### Activity
Which lines run from the one containing "Image resolution: width=476" through the last line of the records? Copy them exactly, leaving pictures out.

Stored records

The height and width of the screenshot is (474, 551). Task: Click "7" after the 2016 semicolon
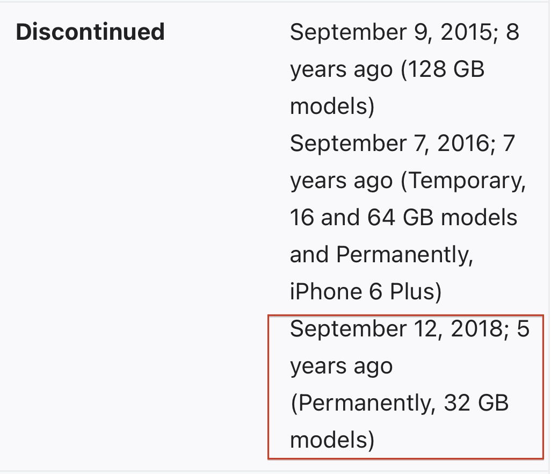[508, 143]
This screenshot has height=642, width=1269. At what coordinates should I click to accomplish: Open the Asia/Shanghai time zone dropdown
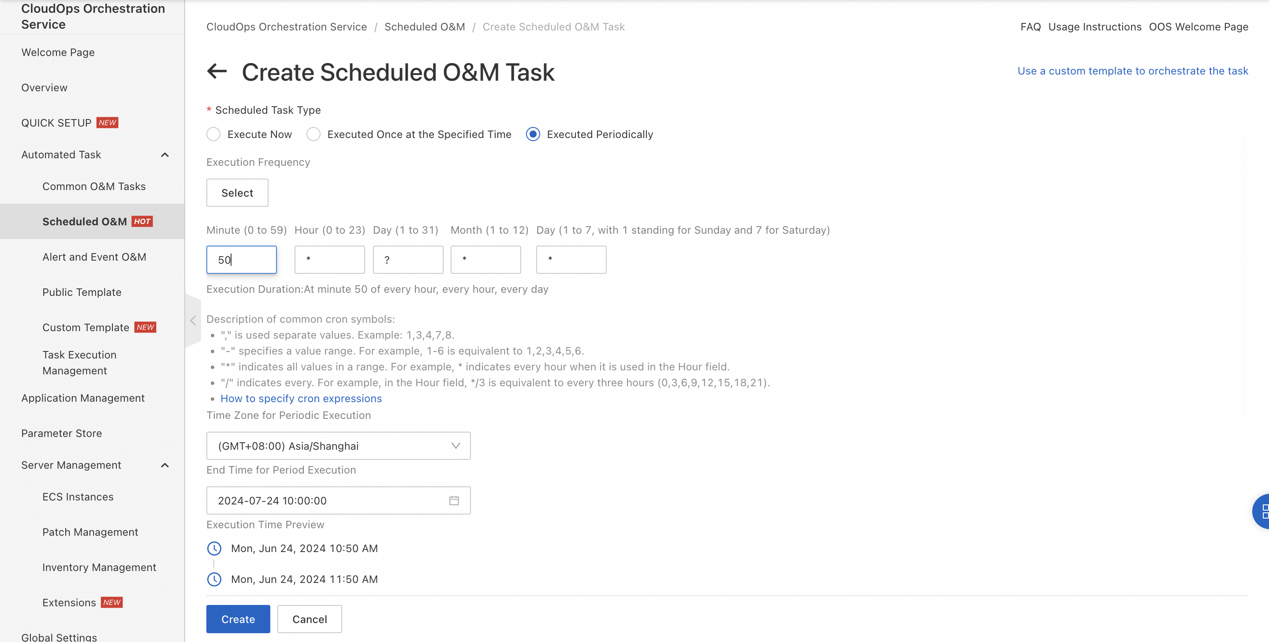(x=338, y=445)
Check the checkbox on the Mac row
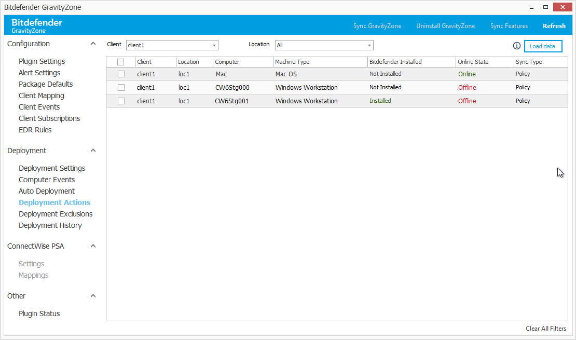The image size is (576, 340). coord(121,74)
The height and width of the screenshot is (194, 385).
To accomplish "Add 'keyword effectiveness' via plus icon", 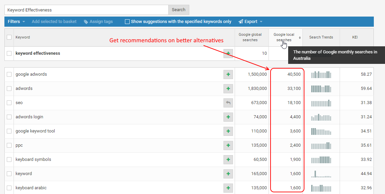I will tap(228, 53).
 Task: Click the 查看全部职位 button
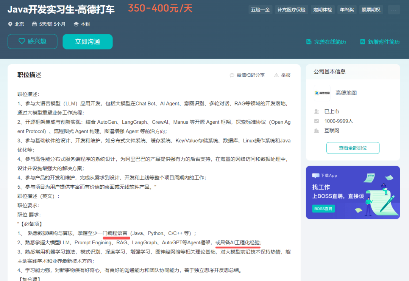353,148
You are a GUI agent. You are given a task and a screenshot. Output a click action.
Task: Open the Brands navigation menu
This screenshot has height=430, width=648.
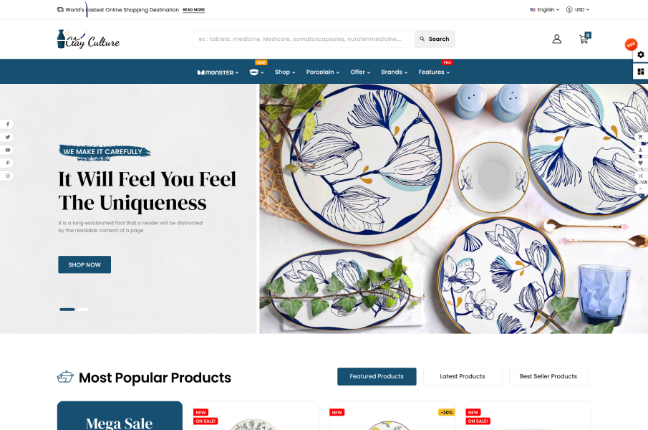coord(395,72)
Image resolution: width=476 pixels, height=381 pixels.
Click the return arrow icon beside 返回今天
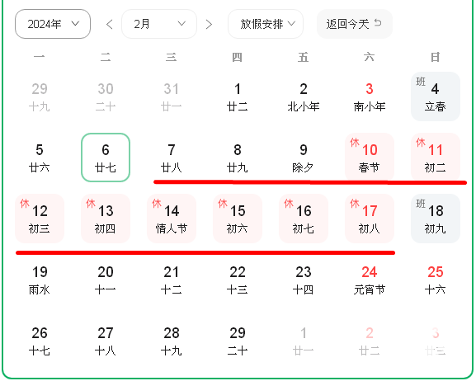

### Task output
Image resolution: width=476 pixels, height=381 pixels.
Click the return arrow icon beside 返回今天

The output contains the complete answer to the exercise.